Still, this is a very good picture. For starters, it's beautiful to look at. Every frame is filled with gorgeous visuals that will sweep you off your feet and immerse you into what's going on. At one point, I actually forgot I was in a movie and was about to applaud the performers in a show Benjamin was watching. Despite some stumbles along the way, I still managed to submerse myself in the story while falling in love with Benjamin and caring about his life, which is a tremendous feat, helped in no small way by Brad Pitt's terrific performance as the titular character.

One of the greatest assets to the film is by far the make-up and special effects. They were simply astounding. In particular, the old (or is it young?) Benjamin looked great. Pitt is a tall, handsome guy, but they made him look small and hunchbacked to great effect. I even tried to spot where he ended and the special effects began, but I never could. The two seamed together to create a flawless image of old man Button.
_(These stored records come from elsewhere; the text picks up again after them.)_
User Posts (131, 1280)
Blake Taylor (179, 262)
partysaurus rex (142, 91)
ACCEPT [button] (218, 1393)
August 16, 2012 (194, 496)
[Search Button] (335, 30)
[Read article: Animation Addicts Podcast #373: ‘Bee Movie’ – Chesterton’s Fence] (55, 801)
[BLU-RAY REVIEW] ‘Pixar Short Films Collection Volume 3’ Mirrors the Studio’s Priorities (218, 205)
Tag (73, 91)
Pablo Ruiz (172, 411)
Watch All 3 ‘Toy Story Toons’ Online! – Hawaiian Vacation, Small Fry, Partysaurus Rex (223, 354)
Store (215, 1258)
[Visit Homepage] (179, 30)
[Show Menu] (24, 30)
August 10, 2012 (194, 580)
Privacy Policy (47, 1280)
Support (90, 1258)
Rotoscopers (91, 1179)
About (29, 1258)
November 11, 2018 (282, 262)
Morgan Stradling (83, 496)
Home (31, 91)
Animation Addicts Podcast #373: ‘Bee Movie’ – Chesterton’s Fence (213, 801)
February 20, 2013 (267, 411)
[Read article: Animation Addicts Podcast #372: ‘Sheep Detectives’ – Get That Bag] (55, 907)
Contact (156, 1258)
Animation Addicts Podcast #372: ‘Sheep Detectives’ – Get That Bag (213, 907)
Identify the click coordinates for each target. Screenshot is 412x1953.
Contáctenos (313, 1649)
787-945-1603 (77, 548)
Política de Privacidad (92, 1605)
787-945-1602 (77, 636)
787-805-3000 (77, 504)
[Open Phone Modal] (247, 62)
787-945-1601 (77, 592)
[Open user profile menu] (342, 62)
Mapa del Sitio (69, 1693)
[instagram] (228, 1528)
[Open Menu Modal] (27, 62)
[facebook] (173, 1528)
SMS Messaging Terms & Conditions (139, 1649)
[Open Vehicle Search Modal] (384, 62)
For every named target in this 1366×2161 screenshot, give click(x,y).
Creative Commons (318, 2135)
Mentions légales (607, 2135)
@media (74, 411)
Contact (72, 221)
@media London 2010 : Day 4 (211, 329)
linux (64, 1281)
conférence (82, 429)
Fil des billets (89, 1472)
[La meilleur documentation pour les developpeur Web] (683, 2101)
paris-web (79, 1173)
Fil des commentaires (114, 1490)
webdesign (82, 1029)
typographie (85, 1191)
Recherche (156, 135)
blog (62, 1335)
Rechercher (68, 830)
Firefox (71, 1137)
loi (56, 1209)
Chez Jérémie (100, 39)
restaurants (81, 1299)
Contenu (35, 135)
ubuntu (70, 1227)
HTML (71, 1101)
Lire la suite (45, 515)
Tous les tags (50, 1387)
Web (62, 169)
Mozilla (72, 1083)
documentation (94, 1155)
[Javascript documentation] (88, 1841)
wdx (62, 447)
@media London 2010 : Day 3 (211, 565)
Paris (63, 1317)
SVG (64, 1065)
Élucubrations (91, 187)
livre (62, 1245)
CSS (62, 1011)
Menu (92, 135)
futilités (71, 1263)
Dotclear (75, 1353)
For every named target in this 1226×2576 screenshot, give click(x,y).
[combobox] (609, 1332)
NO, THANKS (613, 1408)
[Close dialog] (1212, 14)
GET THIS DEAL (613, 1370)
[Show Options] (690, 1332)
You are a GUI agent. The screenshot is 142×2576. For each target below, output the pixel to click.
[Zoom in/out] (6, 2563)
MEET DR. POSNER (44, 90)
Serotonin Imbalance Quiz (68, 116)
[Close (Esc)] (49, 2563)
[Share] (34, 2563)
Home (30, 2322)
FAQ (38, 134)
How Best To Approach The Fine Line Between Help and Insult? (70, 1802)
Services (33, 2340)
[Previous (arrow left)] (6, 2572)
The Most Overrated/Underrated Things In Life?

This film has a few problems, but this is a case of the whole being greater than the sum of its parts. Sure, some dramatic opportunities were missed and the natural wonderment most of us would be feeling wasn't properly portrayed through the other characters, but the direction is fantastic, the acting is superb, the special effects and make-up are top notch, and the message is important. Does it reach greatness? Not quite. But is it a film that must be seen? Absolutely. The Curious Case of Benjamin Button may be a minor letdown, but it's still a great flick that will help you appreciate how precious life is and why we need to cherish every moment. In the end, it really is a beautiful movie.